Work request: Starting at the line that contains "Image resolution: width=750 pixels, height=430", set down each line exactly until the records end, keeping both ends and adding nothing.

Input data:
%%

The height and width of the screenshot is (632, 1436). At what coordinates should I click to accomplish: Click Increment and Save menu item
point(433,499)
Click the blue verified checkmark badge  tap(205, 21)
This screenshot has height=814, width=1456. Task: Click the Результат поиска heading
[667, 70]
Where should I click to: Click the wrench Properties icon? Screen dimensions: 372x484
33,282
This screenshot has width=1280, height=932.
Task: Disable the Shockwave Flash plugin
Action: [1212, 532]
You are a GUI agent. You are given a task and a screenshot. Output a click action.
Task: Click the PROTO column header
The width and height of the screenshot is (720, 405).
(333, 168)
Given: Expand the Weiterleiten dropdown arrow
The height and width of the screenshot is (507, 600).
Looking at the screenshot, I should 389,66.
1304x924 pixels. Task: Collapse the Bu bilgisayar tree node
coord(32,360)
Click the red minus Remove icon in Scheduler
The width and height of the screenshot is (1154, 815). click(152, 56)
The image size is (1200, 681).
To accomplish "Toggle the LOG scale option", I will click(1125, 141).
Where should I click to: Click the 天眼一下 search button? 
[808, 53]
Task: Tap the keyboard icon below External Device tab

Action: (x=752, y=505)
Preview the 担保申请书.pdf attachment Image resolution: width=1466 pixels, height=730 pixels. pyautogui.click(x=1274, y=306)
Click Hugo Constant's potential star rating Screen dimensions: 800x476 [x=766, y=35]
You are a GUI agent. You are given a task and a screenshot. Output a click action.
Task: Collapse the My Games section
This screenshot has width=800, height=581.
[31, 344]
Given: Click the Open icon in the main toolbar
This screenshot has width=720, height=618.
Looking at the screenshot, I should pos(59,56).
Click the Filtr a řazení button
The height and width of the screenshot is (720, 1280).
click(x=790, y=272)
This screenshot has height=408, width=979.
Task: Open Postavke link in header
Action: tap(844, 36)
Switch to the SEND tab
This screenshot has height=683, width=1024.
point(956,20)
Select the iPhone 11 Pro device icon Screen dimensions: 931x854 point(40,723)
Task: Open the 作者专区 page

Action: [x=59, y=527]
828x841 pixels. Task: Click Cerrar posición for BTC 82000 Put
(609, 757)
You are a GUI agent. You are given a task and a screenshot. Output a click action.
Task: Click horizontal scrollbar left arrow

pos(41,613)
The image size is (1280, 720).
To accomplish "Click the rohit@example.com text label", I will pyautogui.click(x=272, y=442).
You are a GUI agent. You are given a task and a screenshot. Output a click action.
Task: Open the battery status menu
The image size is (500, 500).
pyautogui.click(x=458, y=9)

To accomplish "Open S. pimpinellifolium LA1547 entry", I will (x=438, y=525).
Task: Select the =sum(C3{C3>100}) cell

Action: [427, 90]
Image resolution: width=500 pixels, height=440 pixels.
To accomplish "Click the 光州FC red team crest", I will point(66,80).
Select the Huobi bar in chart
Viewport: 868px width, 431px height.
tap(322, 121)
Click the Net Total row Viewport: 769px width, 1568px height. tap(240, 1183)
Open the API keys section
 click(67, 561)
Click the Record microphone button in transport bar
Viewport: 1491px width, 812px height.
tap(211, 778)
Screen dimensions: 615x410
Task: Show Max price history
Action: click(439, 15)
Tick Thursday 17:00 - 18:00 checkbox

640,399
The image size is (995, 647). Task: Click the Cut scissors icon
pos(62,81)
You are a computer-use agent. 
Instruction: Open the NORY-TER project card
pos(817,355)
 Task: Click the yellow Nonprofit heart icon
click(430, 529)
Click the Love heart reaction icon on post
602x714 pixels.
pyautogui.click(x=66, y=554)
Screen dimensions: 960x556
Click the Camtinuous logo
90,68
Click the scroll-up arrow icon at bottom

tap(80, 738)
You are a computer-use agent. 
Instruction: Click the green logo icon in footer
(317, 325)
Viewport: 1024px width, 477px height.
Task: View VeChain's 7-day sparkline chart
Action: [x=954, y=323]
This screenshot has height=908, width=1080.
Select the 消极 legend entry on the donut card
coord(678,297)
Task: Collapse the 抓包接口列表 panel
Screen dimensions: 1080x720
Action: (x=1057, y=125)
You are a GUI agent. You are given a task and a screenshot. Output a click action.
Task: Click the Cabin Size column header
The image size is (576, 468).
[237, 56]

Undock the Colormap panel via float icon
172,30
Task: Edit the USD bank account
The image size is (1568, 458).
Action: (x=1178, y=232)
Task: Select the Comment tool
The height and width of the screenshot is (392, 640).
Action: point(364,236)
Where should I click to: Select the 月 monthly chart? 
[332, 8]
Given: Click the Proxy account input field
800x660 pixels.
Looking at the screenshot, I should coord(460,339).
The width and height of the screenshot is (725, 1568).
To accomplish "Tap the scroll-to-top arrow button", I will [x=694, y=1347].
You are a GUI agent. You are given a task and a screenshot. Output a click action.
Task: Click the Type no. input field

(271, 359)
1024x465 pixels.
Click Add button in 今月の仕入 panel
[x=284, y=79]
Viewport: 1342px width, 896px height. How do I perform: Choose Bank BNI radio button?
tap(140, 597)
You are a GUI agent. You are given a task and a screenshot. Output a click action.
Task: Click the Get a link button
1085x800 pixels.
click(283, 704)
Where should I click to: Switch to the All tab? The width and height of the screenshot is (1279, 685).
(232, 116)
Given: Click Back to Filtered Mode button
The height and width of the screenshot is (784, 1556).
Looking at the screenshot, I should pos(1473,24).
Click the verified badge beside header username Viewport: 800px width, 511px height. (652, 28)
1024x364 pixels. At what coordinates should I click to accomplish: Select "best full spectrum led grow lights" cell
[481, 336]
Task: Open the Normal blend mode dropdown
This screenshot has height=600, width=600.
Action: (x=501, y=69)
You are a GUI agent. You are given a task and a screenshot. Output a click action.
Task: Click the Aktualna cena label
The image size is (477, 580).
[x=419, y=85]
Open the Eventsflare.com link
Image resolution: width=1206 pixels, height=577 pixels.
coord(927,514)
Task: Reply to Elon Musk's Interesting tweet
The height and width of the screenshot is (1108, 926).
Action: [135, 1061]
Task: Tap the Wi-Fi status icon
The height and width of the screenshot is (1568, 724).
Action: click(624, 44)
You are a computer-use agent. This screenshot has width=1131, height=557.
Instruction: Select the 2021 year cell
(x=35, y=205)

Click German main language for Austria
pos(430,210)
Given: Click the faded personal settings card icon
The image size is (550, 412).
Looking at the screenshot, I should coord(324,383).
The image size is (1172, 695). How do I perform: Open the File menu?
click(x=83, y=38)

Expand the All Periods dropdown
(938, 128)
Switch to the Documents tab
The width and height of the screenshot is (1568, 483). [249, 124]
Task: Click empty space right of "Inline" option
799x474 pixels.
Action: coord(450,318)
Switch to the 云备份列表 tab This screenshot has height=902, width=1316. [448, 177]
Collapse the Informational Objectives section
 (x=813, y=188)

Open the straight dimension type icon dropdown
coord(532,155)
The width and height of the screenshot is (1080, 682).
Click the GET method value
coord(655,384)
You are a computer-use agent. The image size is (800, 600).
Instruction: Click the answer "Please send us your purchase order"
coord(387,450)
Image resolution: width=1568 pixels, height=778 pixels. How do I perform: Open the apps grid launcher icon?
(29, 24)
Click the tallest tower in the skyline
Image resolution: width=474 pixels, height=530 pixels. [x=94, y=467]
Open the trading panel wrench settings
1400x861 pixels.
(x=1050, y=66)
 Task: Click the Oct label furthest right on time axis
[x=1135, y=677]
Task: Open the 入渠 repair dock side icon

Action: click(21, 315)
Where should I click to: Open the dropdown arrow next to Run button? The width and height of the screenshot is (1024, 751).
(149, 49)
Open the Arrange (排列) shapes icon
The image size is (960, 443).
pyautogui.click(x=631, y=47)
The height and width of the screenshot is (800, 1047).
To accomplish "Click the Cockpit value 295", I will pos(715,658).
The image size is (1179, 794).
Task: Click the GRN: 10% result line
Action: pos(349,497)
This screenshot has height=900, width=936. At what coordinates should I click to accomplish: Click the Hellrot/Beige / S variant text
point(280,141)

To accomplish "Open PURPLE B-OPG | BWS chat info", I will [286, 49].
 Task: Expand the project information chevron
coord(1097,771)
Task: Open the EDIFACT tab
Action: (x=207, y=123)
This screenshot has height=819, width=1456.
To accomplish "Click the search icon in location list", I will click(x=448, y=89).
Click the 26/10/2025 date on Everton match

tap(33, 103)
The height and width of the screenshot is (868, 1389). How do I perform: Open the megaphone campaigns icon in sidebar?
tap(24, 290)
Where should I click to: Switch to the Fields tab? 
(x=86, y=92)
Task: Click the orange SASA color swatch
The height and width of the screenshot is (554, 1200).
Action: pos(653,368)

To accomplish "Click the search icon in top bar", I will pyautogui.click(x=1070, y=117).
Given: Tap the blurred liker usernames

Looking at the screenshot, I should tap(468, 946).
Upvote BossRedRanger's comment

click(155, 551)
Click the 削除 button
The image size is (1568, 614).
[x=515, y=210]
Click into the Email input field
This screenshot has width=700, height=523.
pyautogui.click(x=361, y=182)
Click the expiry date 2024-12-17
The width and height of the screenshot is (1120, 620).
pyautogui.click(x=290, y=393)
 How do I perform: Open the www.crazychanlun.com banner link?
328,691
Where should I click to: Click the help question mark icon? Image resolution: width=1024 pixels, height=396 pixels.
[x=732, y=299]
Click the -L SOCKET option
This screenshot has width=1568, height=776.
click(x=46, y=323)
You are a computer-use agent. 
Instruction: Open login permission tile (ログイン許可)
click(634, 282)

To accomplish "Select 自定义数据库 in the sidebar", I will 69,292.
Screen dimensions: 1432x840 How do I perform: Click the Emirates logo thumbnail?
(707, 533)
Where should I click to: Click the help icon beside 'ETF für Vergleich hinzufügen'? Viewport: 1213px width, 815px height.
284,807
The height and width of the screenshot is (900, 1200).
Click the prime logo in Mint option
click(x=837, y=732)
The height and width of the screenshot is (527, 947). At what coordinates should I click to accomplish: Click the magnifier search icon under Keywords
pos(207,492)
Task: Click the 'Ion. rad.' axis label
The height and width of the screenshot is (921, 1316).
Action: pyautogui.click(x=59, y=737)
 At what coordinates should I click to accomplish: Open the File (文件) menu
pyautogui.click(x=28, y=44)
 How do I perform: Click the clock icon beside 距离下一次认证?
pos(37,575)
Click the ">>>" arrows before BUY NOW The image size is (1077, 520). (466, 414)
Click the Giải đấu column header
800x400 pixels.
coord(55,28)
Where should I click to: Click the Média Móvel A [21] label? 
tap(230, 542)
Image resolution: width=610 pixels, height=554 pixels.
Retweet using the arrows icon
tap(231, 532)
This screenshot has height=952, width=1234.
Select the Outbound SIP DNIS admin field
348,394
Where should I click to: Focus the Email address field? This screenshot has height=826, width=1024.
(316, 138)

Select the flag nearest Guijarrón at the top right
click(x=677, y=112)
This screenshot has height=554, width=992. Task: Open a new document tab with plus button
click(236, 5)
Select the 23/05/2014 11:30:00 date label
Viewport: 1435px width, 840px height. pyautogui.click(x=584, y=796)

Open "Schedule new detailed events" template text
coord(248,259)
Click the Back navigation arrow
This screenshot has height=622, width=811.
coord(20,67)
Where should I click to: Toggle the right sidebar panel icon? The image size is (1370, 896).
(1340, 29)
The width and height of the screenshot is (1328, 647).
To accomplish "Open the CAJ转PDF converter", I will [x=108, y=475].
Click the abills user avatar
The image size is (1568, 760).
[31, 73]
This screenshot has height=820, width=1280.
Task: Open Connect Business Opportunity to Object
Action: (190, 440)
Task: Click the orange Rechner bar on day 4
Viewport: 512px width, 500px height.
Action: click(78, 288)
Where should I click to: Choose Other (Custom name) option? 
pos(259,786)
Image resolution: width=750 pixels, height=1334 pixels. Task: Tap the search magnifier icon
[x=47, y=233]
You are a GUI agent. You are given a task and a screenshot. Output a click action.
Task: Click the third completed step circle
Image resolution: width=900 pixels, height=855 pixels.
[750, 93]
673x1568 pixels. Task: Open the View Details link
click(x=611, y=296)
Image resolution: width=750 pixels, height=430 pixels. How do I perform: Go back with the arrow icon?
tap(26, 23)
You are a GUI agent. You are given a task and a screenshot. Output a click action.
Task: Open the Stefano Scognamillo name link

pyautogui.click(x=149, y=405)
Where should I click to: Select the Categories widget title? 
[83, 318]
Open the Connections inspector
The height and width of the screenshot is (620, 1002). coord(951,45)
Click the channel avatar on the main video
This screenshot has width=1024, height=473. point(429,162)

%%

Written answer:
Image resolution: width=750 pixels, height=430 pixels. How do I perform: Go back with the arrow icon?
tap(26, 23)
You are a GUI agent. You are given a task and a screenshot. Output a click action.
Task: Open the Stefano Scognamillo name link

pyautogui.click(x=149, y=405)
Where should I click to: Select the Categories widget title? 
[83, 318]
Open the Connections inspector
The height and width of the screenshot is (620, 1002). coord(951,45)
Click the channel avatar on the main video
This screenshot has width=1024, height=473. point(429,162)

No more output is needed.